Os psicólogos, em geral, e os psicólogos de vendas, em particular, agrupam as pessoas, do ponto de vista da negociação e do relacionamento com os outros, quanto a dois critérios: a atitude e o ritmo.

Quanto à atitude:

  • Introvertidos: voltados para dentro de si e concentrados na tarefa 

  • Extrovertidos: voltados para o relacionamento, realizações e metas 

Quanto ao ritmo:

  • Vagarosos: lentos, indiretos e ponderados 

  • Dinâmicos: diretos, ágeis e ousados 

Com base na combinação desses quatro elementos, identificam-se quatro estilos básicos de personalidade e comportamento, que correspondem a outros tantos estilos de negociar.

Os quatro tipos básicos, segundo ritmo e atitudes: 

  • Sociáveis: dinâmicos e extrovertidos: criativos, espontâneos, entusiastas, amantes do risco. 

  • Afáveis: vagarosos e extrovertidos: prestativos, complacentes, refletidos e preocupados com os outros. 

  • Diretivos: dinâmicos e introvertidos: resolutos, controladores, empreendedores e voltados para os resultados. 

  • Metódicos: vagarosos e introvertidos: lentos, detalhistas, perfeccionistas e desconfiados. 

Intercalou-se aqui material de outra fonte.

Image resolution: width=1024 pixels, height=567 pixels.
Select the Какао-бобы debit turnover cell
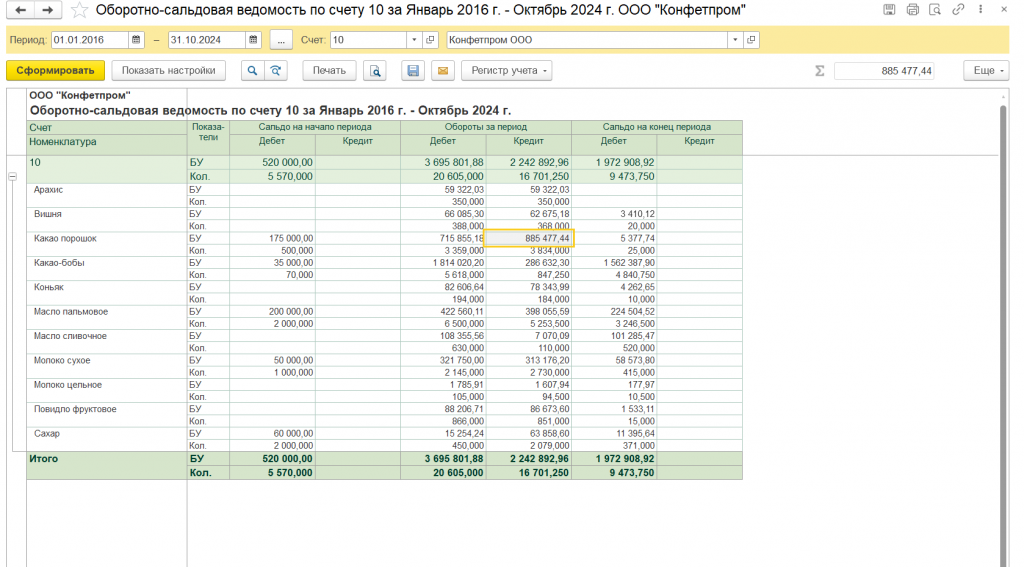coord(443,263)
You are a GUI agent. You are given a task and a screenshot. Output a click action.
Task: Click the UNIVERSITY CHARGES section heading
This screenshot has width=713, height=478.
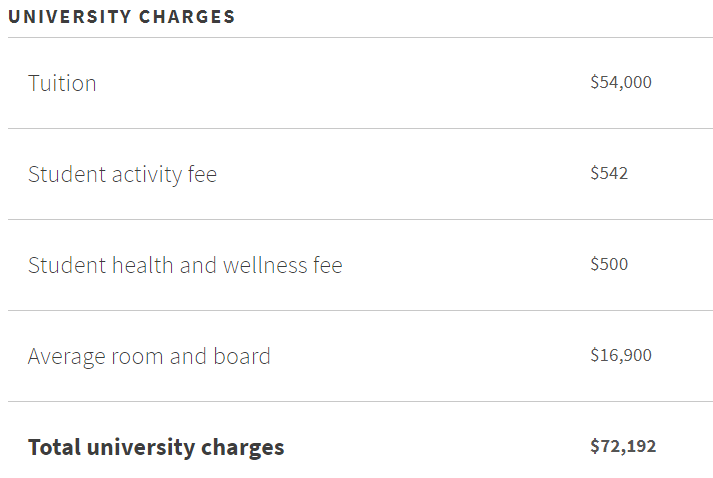(122, 17)
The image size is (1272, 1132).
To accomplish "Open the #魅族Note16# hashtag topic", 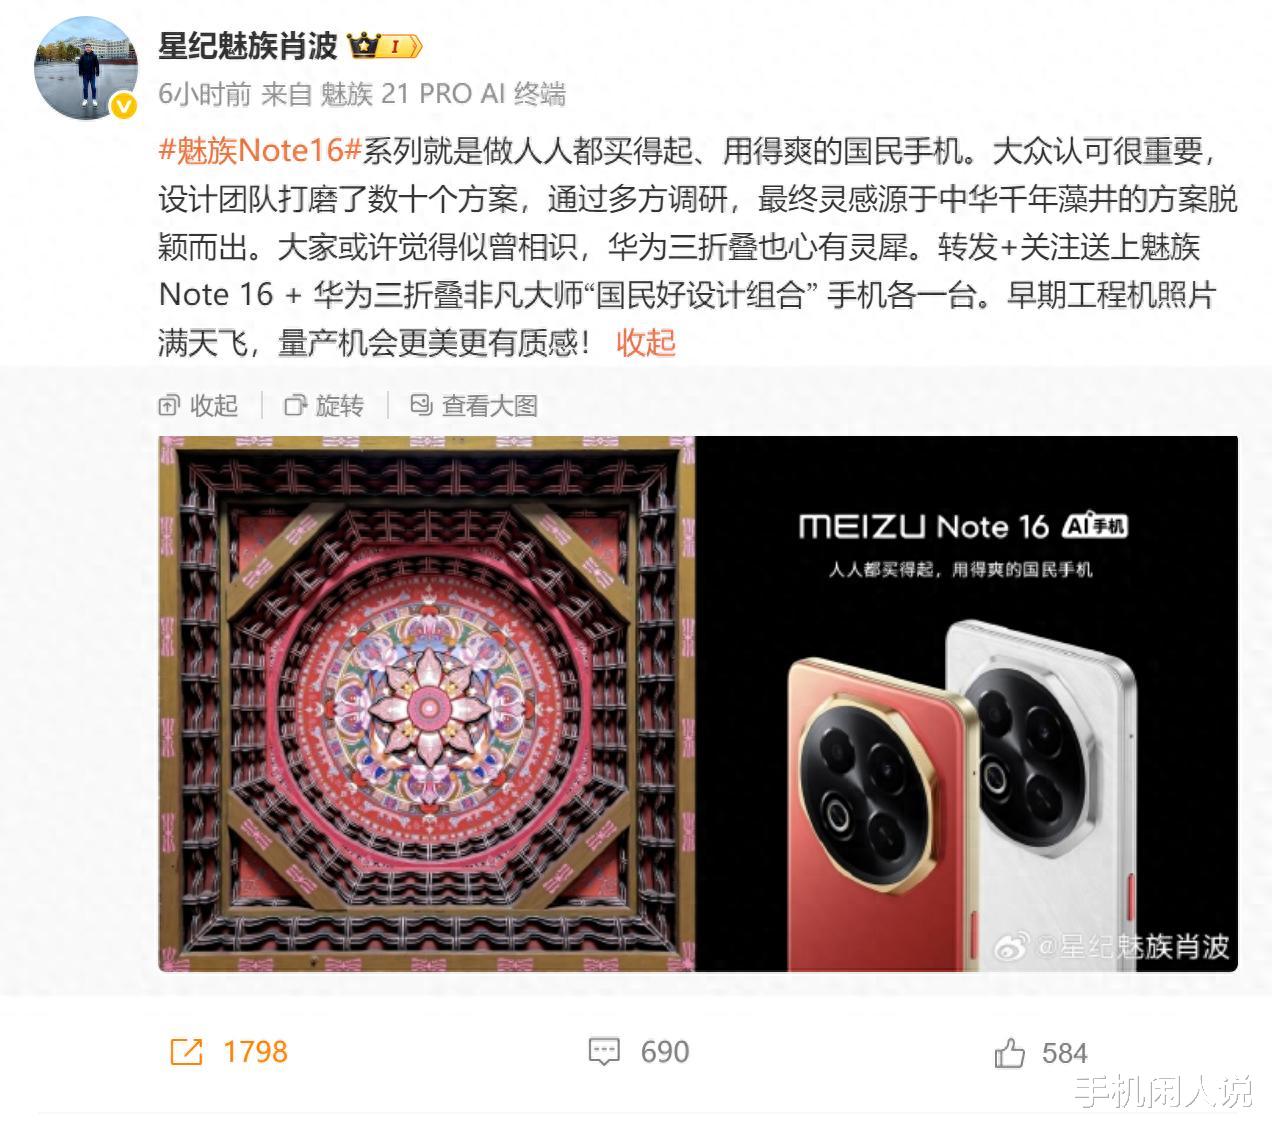I will click(x=260, y=151).
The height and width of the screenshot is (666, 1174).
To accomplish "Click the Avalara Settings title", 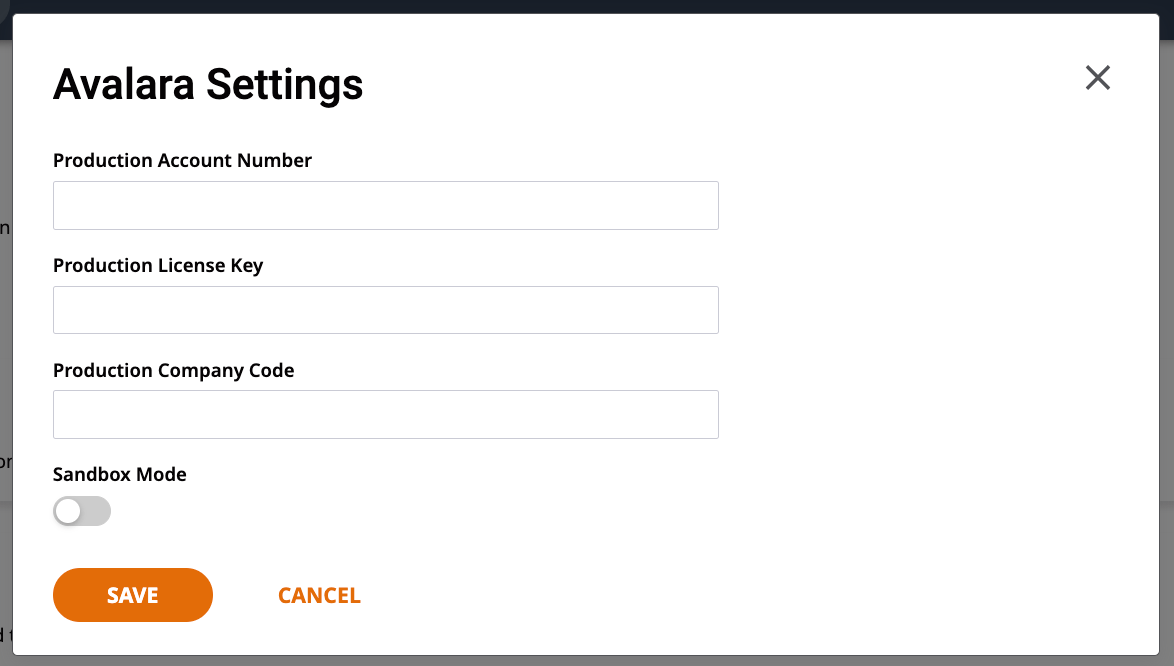I will [x=207, y=85].
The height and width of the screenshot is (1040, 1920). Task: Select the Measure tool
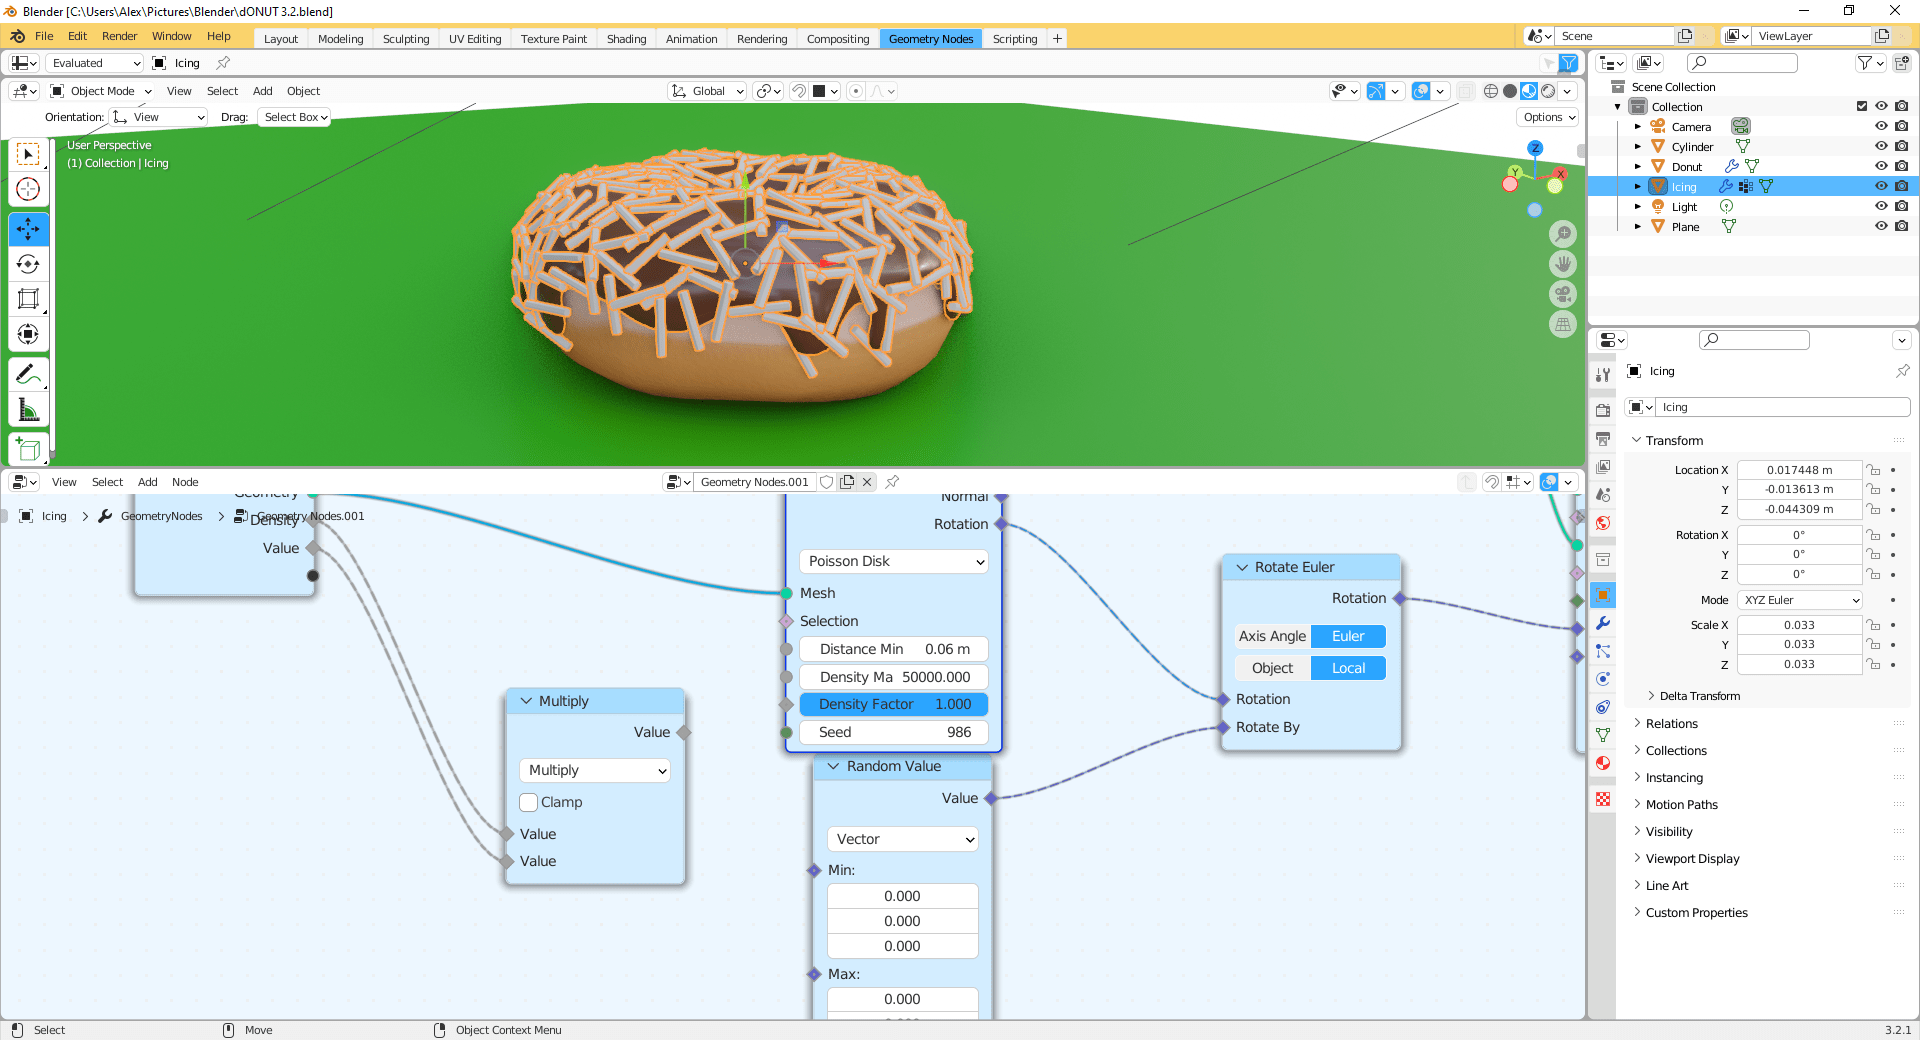[x=28, y=409]
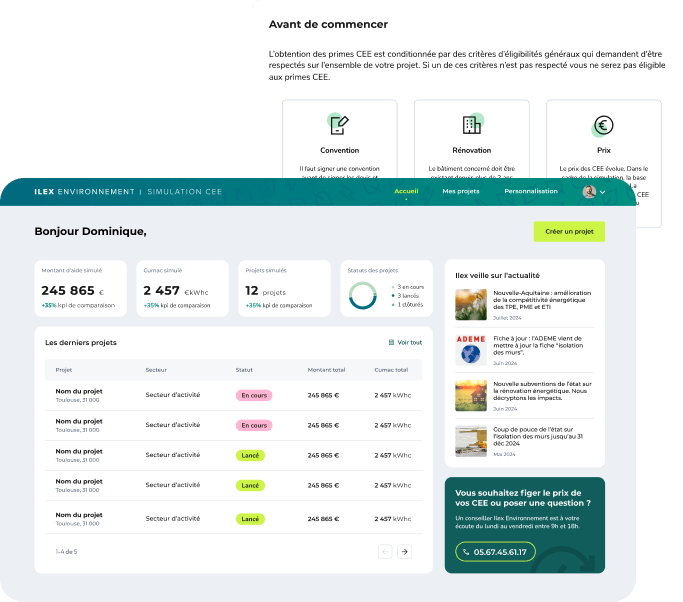Click the ADEME logo thumbnail
683x602 pixels.
pyautogui.click(x=470, y=350)
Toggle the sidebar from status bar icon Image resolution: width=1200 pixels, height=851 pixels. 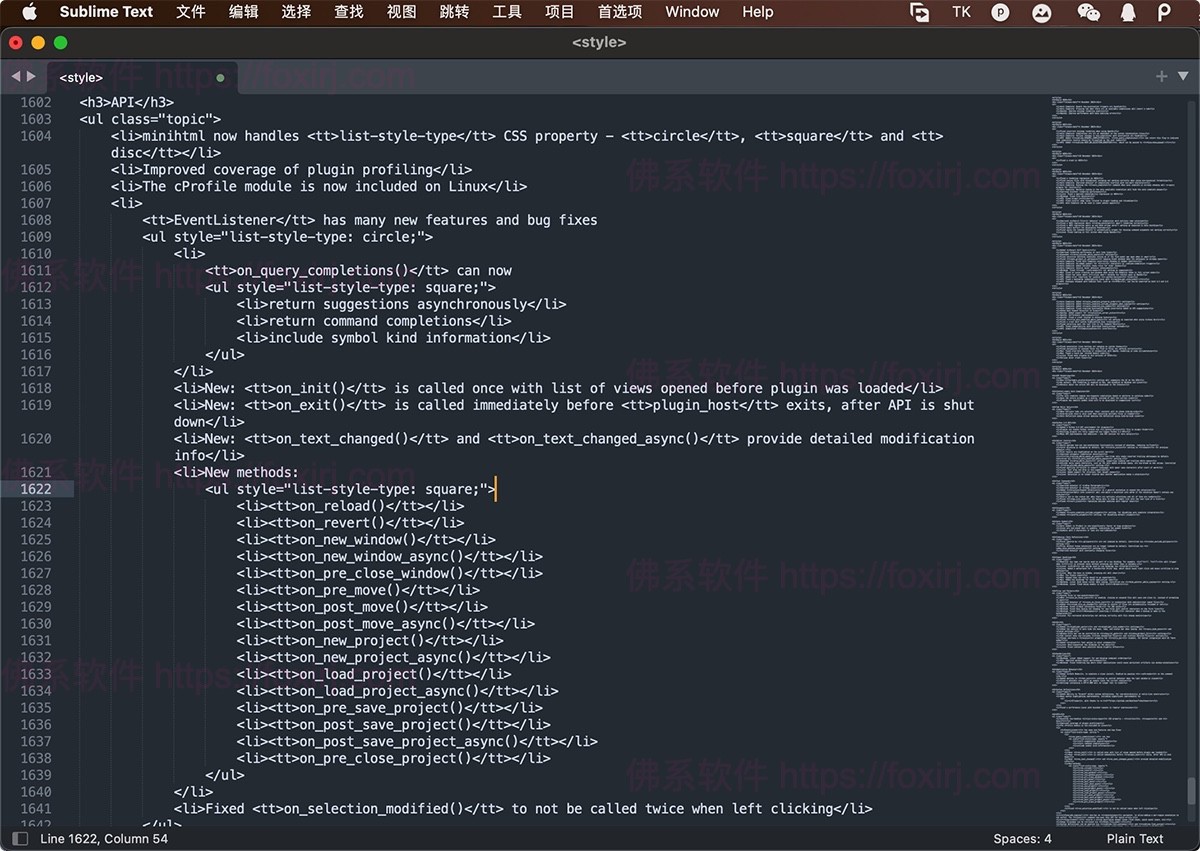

Como Agir com os Quatro Estilos

  • Com os sociáveis: seja criativo e entusiasta, mostre que a solução que você lhe oferece contribui para melhorar sua imagem e prestígio.

  • Com os afáveis: seja caloroso e sensível, apresente sua solução como a melhor para ele e sua equipe e contribuindo para melhorar o relacionamento entre pessoas e setores.

  • Com os diretivos: seja convincente e objetivo, proponha soluções eficientes do ponto de vista de sua meta de controle e comando, dê opções de escolha.

  • Com os metódicos: seja planejador e perfeccionista, prepare-se para responder minuciosamente a perguntas sobre detalhes de sua solução, inclusive do acompanhamento posterior, use números e planilhas.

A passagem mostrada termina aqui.